WHAT IS EXPECTED.
Retype the listing from the line with "Find the location" to the line with "(430, 296).", including both of those lines, and leave the pictures out of your copy.

DATA RECORDS.
━━━

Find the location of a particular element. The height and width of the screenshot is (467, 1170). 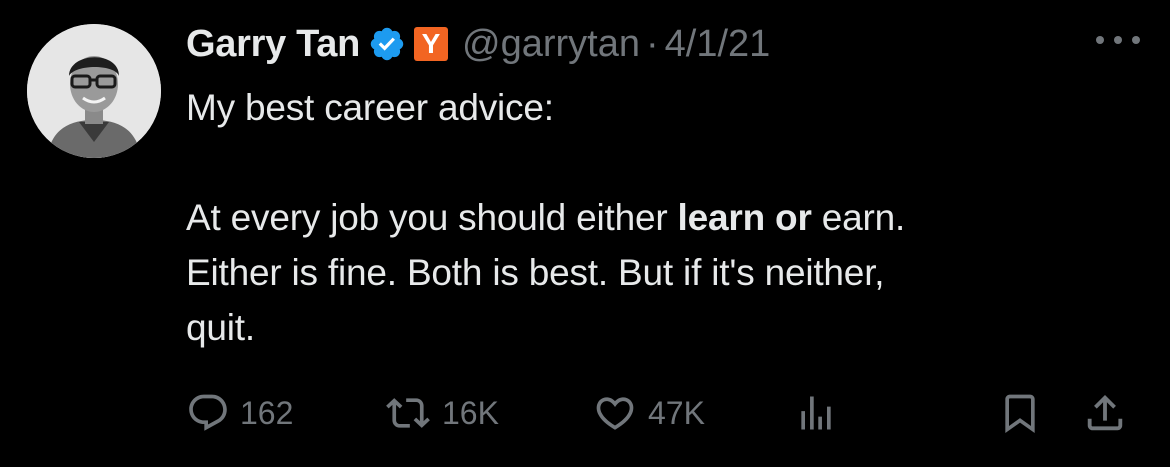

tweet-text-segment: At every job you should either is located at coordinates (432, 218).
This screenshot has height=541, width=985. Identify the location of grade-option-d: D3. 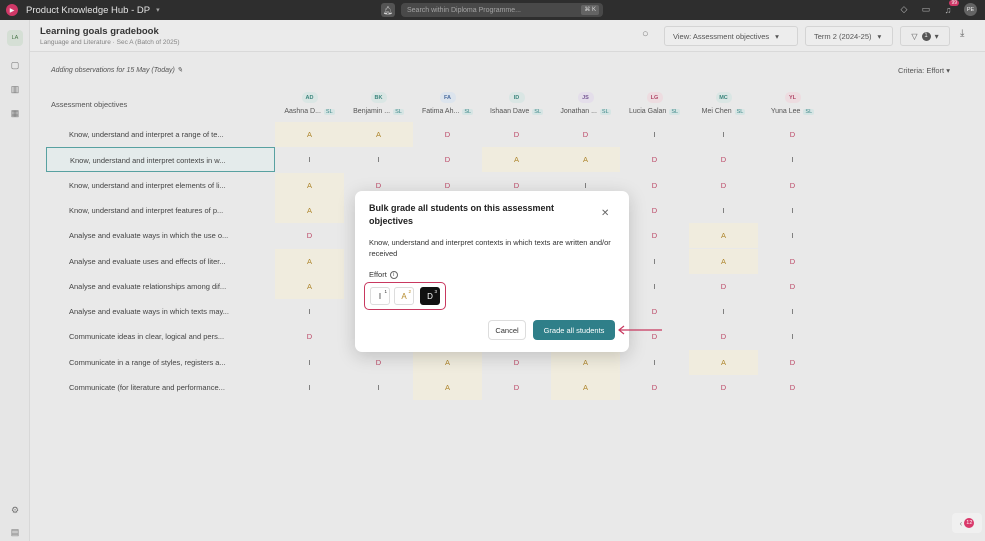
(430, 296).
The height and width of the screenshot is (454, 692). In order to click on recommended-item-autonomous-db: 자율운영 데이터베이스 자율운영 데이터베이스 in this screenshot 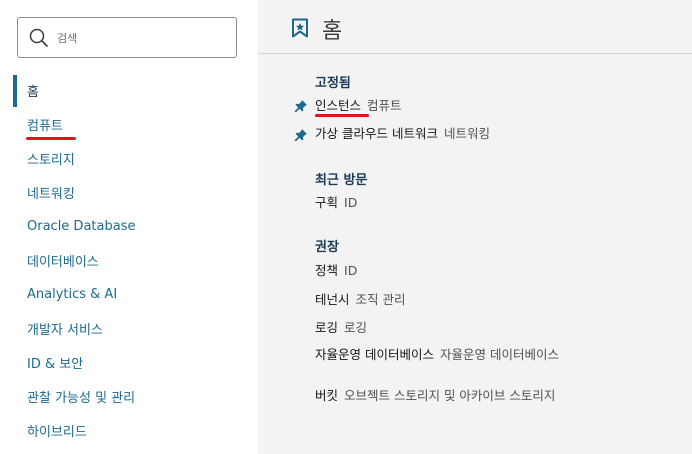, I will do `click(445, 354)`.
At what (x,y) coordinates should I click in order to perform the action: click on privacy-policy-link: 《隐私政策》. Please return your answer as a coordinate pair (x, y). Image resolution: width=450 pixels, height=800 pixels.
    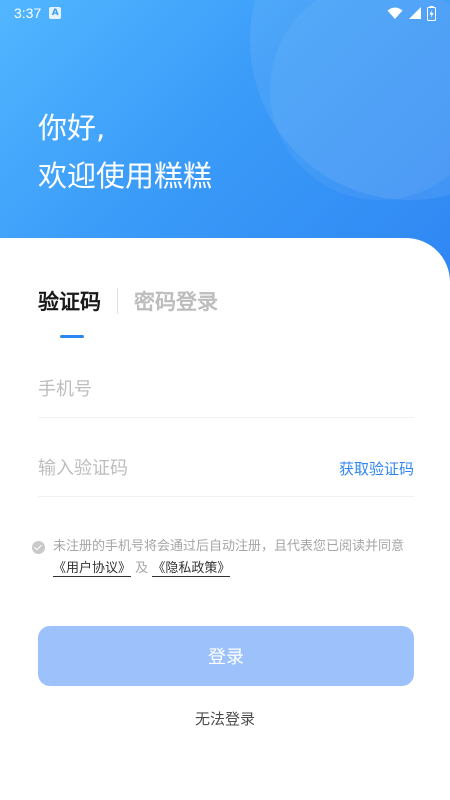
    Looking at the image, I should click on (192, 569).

━━━

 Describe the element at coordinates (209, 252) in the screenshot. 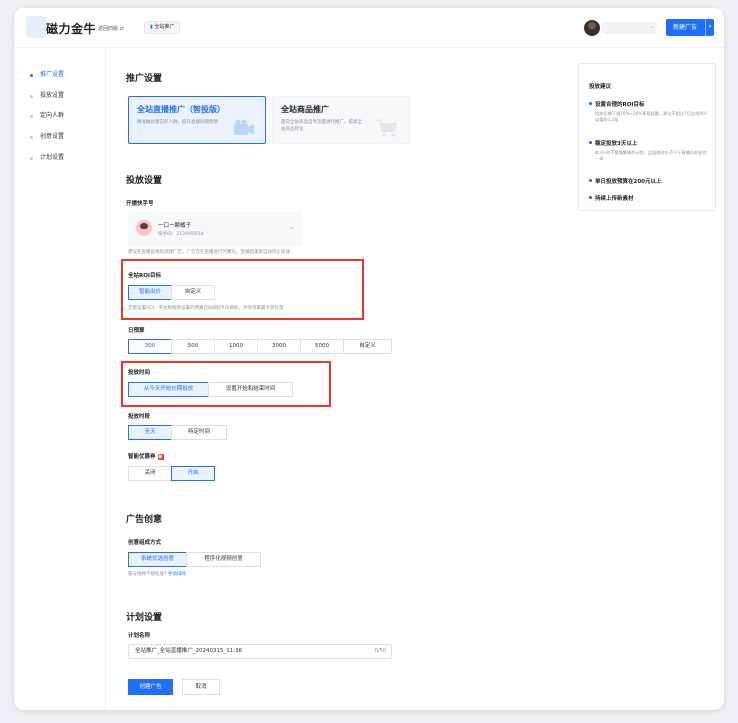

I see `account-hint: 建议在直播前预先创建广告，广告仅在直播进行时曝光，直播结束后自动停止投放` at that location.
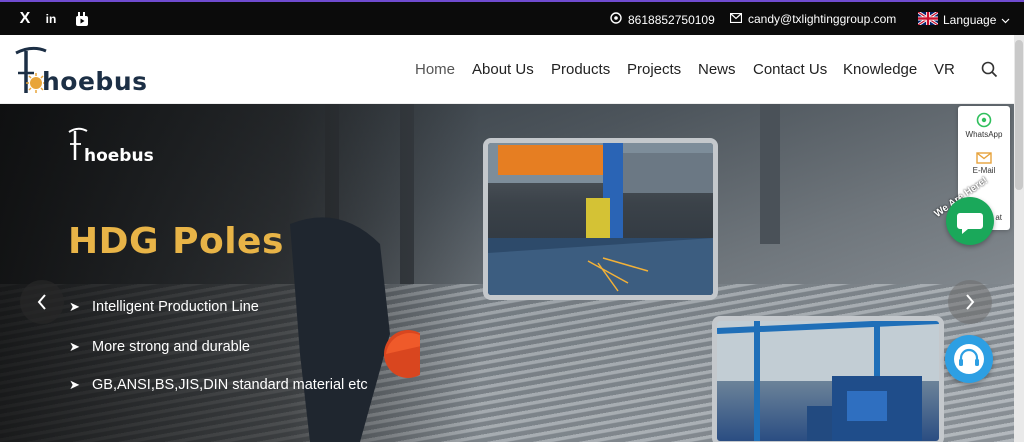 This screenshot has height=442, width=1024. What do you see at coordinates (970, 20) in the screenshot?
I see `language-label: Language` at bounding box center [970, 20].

━━━

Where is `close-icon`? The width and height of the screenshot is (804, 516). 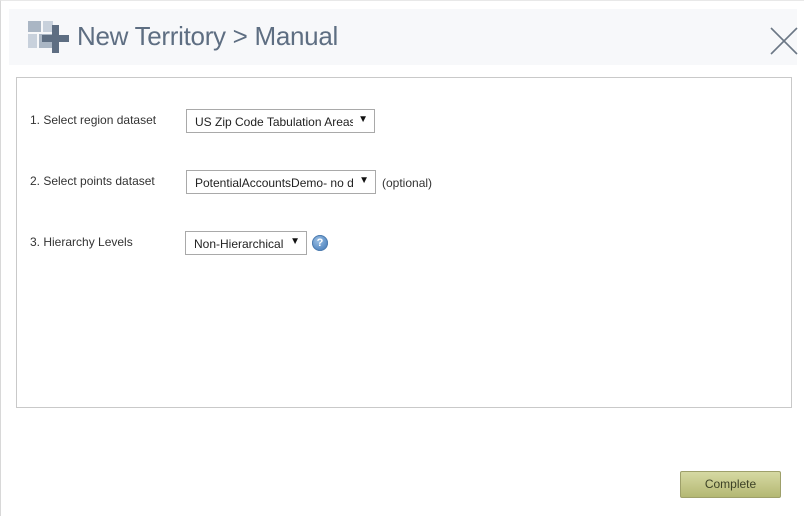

━━━

ANSWER.
Find the location of a particular element. The height and width of the screenshot is (467, 1170). 

tweet-text-segment: At every job you should either is located at coordinates (432, 218).
This screenshot has height=541, width=985. Identify the location of grade-option-d: D3. 
(430, 296).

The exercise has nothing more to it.